Wednesday, January 13, 2010

Encoding and File in .NET

  1. Contents can be stored in a file in various formats: ASCII, Unicode, BASE64, Binary or others.
  2. Unicode contents allows a optional byte order mark(BOM) to be placed at the beginning of the file to indicate the byte order and signal the unicode representation (utf8/utf16/utf32) of the content which can be used by a file consumer to detect the format.
  3. File contents can be represented in .NET program as text (string, char[]) or binary (byte[]). Different representations can be obtained using different IO classes. 
  4. StreamReader/StreamWriter classes are dealing with text contents. That means they need a way to transform text to and from stream. This is accomplished by the encoding object associated to the StreamReader/StreamWriter classe. The associated encoding object's constructor allows you to set if the BOM will be written to (StreamWriter) or auto detected (StreamReader) from the file. The unicode formate if detected will be used other than the one being associated.
  5. Byte array can be obtained from the file, for example, using File.ReadAllBytes. Then the GetString method of a encoding class can be used to convert it into text if you know the format used to store the file. You can use the GetBytes method of an encoding class to conver text content into encoded byte array.
  6. There are many ways to deal with files, but encoding almost always plays a role either behind the scene or used by your code explicitly.

Wednesday, January 6, 2010

.NET Framework Regular Expression Object Model

The Regular Expression Engine

The regular expression engine in the .NET Framework is represented by the Regex class. The class provides sets of instance and static methods to achieve similar purposes. Regex class will be discussed more later.

Regular Expression Object Model includes some important classes. The Match class inherits from Group class which in turn inherits from the Capture class. Therefore both Match and Group are captures but in different sense. Match.value (value is inherited from Capture) reflects the whole matched string, but Group.value reflects the captured string for the group. The Match.Groups[0] is a special group. It always exists and represents the entire matched stirng that equals to Match.value.Other groups may exist if grouping is defined in the pattern. Subsequent Group[>0].value will contain only string that matches the pattern defined for the group.A group has more than 1 capture only when it has a quantifier defined.
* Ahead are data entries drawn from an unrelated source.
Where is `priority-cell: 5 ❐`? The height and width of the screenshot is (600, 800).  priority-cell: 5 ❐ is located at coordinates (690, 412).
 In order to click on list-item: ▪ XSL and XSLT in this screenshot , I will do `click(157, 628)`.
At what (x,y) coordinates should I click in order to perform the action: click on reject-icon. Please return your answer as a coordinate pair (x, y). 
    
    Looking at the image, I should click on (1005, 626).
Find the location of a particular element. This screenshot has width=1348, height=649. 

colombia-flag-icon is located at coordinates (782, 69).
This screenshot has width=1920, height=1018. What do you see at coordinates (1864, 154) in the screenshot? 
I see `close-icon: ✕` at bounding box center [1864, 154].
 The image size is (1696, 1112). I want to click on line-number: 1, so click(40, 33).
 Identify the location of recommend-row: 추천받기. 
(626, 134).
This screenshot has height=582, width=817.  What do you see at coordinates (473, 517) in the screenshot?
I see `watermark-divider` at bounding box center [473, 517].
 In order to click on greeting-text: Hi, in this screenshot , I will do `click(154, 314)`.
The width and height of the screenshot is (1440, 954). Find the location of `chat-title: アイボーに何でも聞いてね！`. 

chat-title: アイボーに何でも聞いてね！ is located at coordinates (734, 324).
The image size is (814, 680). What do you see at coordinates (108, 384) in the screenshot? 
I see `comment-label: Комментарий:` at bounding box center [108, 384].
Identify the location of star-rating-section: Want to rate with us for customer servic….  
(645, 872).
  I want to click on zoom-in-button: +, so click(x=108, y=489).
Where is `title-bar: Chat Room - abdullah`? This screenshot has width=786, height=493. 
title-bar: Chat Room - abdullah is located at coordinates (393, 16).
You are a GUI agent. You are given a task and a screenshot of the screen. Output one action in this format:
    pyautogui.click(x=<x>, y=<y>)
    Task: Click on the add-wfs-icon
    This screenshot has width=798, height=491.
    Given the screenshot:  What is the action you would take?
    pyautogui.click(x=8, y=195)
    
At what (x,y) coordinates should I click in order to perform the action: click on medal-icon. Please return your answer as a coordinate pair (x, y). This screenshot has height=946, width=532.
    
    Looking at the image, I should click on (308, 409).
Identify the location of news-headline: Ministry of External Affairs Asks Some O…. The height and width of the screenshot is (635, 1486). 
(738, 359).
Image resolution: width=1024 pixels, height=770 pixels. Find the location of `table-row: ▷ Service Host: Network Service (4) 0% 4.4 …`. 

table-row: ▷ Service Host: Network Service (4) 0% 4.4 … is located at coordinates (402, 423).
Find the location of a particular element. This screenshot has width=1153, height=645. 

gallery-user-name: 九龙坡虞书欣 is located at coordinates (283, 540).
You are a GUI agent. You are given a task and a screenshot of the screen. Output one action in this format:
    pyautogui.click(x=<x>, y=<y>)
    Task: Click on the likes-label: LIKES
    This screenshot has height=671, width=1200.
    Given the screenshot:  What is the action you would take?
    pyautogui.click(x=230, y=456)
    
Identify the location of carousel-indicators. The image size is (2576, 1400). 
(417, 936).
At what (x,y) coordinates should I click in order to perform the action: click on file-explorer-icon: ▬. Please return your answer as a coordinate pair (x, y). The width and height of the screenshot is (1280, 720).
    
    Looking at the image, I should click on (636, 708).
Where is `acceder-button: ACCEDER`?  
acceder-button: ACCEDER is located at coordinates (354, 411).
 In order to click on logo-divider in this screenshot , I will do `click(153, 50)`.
You can call the methods of the Regex class to perform the following operations:
  • Determine whether a string matches a regular expression pattern.
  • Extract a single match or the first match.
  • Extract all matches.
  • Replace a matched substring.
  • Split a single string into an array of strings.
Determine whether a string matches a regular expression pattern
Sample: Regex.IsMatch("abcabc abcabce", @"(abc){2}e?")
This returns true because there is at lease one match found in the input string.

Extract a single match or the first match
Sample: Match match = Regex.Match("abcabc abcabce", @"(abc){2}e?")
This returns the first match found in the input string. The match.value in the sample returns "abcabc". In this case, match.groups[0].value = "abcabc", and match.groups[1].value = "abc".

Extract all matches
Sample: MatchCollection matches = Regex.Matches("abcabc abcabce", @"(abc){2}e?")
This returns all matches found in the input string. The matches[0].value in the sample returns "abcabc" and matches[1].value in the sample returns "abcabce".


Replace a matched substring
Sample: Regex.Replace("abcabc abcabce", @"(abc){2}e?", @"$1xyz")
This returns the input string with the mathed substrings replaced by the replacement string which, in this case, is "abcxyz". The result is "abcxyz abcxyz".
You can also use Match.Result("replace string") to replace matched string in a single match. Regex.Match("abc", "(?<ab>ab)c").Result("${ab}de") will return "abde".

Split a single string into an array of strings
Sample: Regex.Matches("abcabc abcabce", @"[\w\s]").
This will return an array of matches consisting of 14 characters and essentially parsing the string into a character array.